Tuesday morning, the Associated Press’s Twitter account was hacked, and the twitter twits responsible tweeted (or in non-tech savvy parlance, reported) an explosion at the White House injured President Obama. In the next three minutes, broad US markets dropped roughly 1% before quickly recovering to previous levels (then finishing the day nicely positive). Blame was widely directed at algorithmic and high frequency trading (HFT) using “tweets” (including the aforementioned hacked tweet) to execute trades, a lack of human control to recognize fake tweets/information and a dearth of regulations to prevent such volatility.
For many folks, this dredged up memories of 2010’s “flash crash,” when broad US markets shed about 8% in three minutes before recovering to finish the day down only 3%. Then too, blame was heaped on the advent of high frequency trading and the need for more regulation to eliminate intense volatility from super-fast trades. But countless Congressional hearings, regulatory meetings and changes later, Tuesday’s “tweet retreat” still happened. Why? And what can long-term, goal-oriented investors take away from this?
First, regulation has, so far, proven not to be a very effective solution—if there is in fact a problem. As we pointed out a year after the flash crash, we’re all for effective regulation that ensures greater transparency. But market circuit breakers, single stock circuit breakers, curb-ins, etc., installed after 2010 still failed to prevent Tuesday’s tweet retreat. Perhaps there’s just no regulatory solution to mitigate away all market volatility.
Should we instead just shun newer technology? Probably not. Since the days of trading near the bottom of the buttonwood tree, markets have adapted to and utilized technology. Markets adapted to the telegraph, the telephone, the Internet, and they will, over time, adapt to Twitter and whatever comes next too. New technology can be disruptive—for awhile. But the net benefit of increased transparency and speedier price discovery results in narrower bid-ask spreads and ultimately benefits all investors.
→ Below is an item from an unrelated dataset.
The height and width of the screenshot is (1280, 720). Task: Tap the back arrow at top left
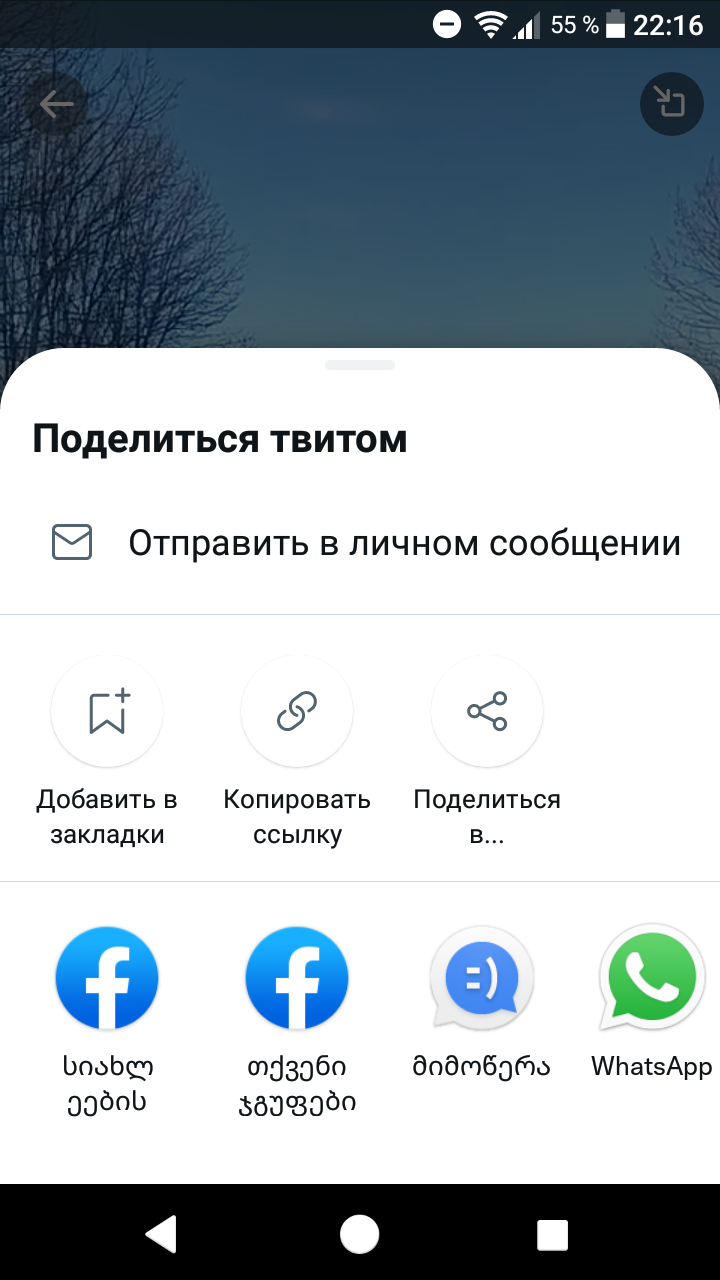point(57,103)
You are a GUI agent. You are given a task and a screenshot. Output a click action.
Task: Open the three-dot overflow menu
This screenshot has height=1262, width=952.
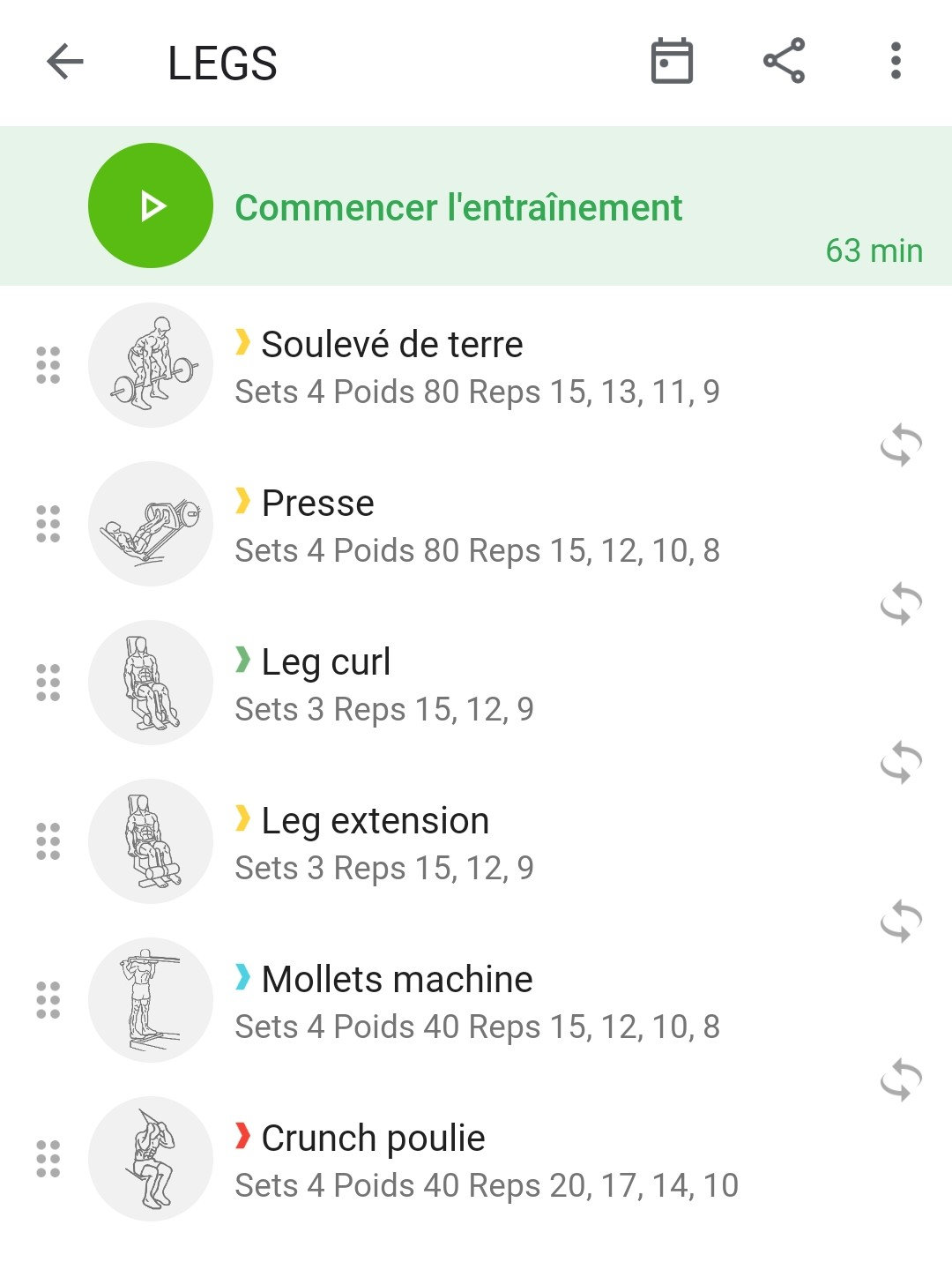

But, let’s be clear, a 1% move one way or another in the market in a relatively short period of time is not unprecedented. In fact, such volatility is quite regular—regardless of the culprit. Volatility in the short term has always and forever been a part of dealing with markets. But volatility is just as often good as it is bad. In the shorter term, while the negative, downward volatility is uncomfortable and elicits the reactions we saw Tuesday, our brains far too easily to gloss over the greater frequency of positive volatility moving markets up over the long term—myopic loss aversion at work. To illustrate the importance of thinking long term, one need only look at what the market has done since 2010’s flash crash. (See Exhibit 1.) Hindsight shows the flash crash (and myriad other short-term negative volatility) was a non-event for disciplined, long-term investors.
Exhibit 1: S&P 500 Total Return
Source: Thomson Reuters, reflects S&P 500 Total Returns.
So, could another “flash crash” happen? Sure. But the effects are over and done too quickly. If you’re working with long-term capital, trying to predict and avoid it seems an effort in futility.